On sait que la démocratie est en crise partout dans le monde. Ce qu’on oublie souvent, c’est qu’elle souffre également de ce que le philosophe français Frédéric Worms appelle les « maladies chroniques de la démocratie ». La maladie originelle de la démocratie, c’est la « violence intérieure » ou « violation ». « La démocratie est le régime de la société divisée », explique Worms. Toutes les crises actuelles – racisme, populisme, ultralibéralisme – découleraient de cette maladie originelle.
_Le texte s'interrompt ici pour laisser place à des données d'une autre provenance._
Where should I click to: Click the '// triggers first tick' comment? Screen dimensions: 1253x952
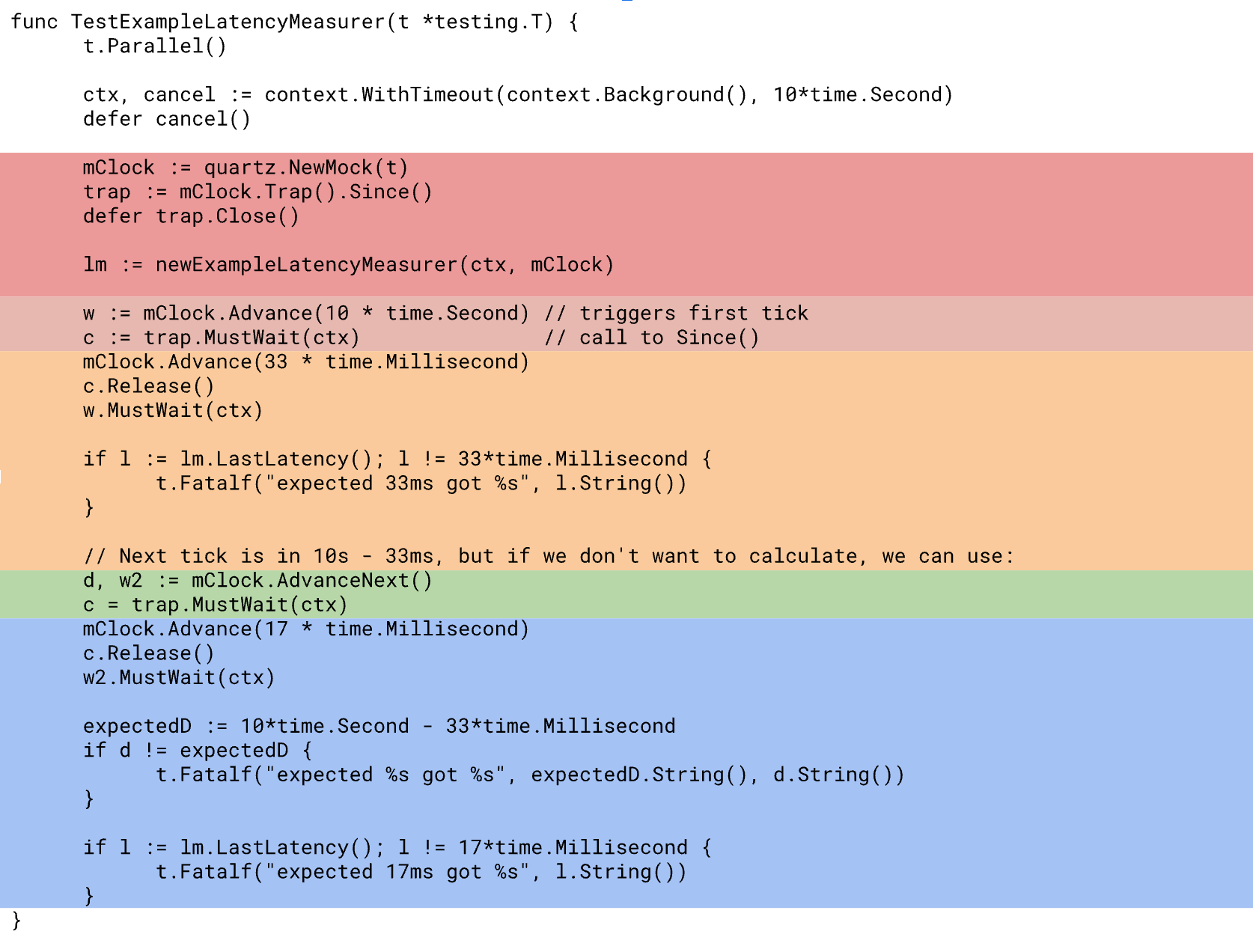coord(677,314)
Contrairement à l’idéal des sociétés visant la cohésion et l’unité du groupe, la démocratie assume cette division comme on gère un hôte indésirable, en luttant contre par la démocratie elle-même (contrepoison). Convoquant Claude Lefort, philosophe de « l’invention démocratique », Worms souligne que la démocratie est le régime non pas de l’unité du peuple comme donnée, mais de certains principes qui assument les divisions, la diversité et les conflits d’une société et cela à travers certains principes communs permettant de transformer cette division non pas en conflits et en dominations, mais en désaccords et en constructions communes. Sa thèse principale, c’est que la démocratie est toujours le refus de quelque chose. « Elle est toujours l’obsession d’un risque que la différence, la division ne deviennent une domination ». Ainsi, la démocratie, c’est l’institution progressive des limites dans toutes les relations humaines pour éviter qu’elles soient un moyen de domination. Tout progrès concret (vote des femmes, abolition de la peine de mort) est d’abord une dénonciation ou une critique. Trois grands dangers guettent la démocratie aujourd’hui dans le monde.
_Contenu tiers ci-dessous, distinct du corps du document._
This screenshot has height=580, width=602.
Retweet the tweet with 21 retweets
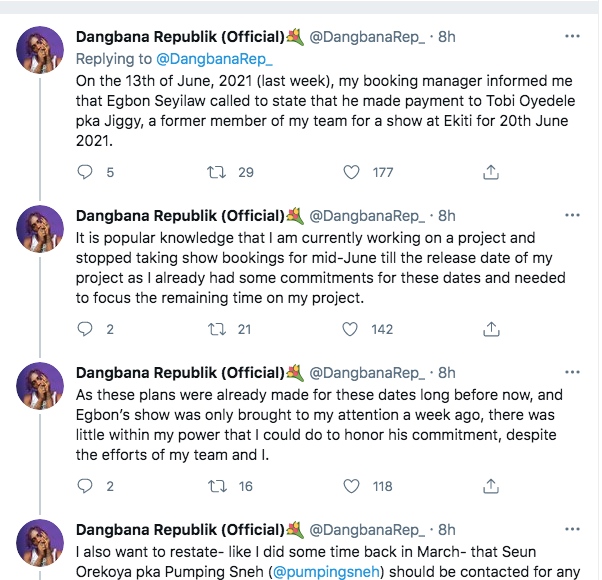[x=215, y=329]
Le premier, c’est le sentiment de repli sur soi face aux dangers communs comme l’ont illustré la Covid-19 et les politiques migratoires de l’Occident. Le deuxième grand danger, ce sont les risques qui pèsent sur le discours démocratique, notamment avec internet qui peut être « le pire poison ou le pire remède » en alimentant le soupçon. Le troisième danger vient de ce qu’il appelle la « désillusion démocratique » qui découle de « la fin de l’histoire » théorisée par Francis Fukuyama après la chute du Mur de Berlin. Dès lors, pour retrouver le sens premier de la démocratie (l’aspiration à l’unité), Worms estime qu’aujourd’hui, nos aspirations démocratiques « doivent d’abord être des refus et assumer le négatif ». Pour lui, l’universel doit d’abord être conçu comme un refus et comme une exigence d’une unité minimale qui assume et permet ensuite la division. De l’avis de M. Worms, il y a deux erreurs philosophiques qui ont conduit à la situation actuelle. La première consiste à aller trop loin vers le positif, à trop vouloir chercher cette unité mystique du peuple. En effet, le populisme c’est toujours l’aspiration à l’unité et le déni du négatif, relève le philosophe.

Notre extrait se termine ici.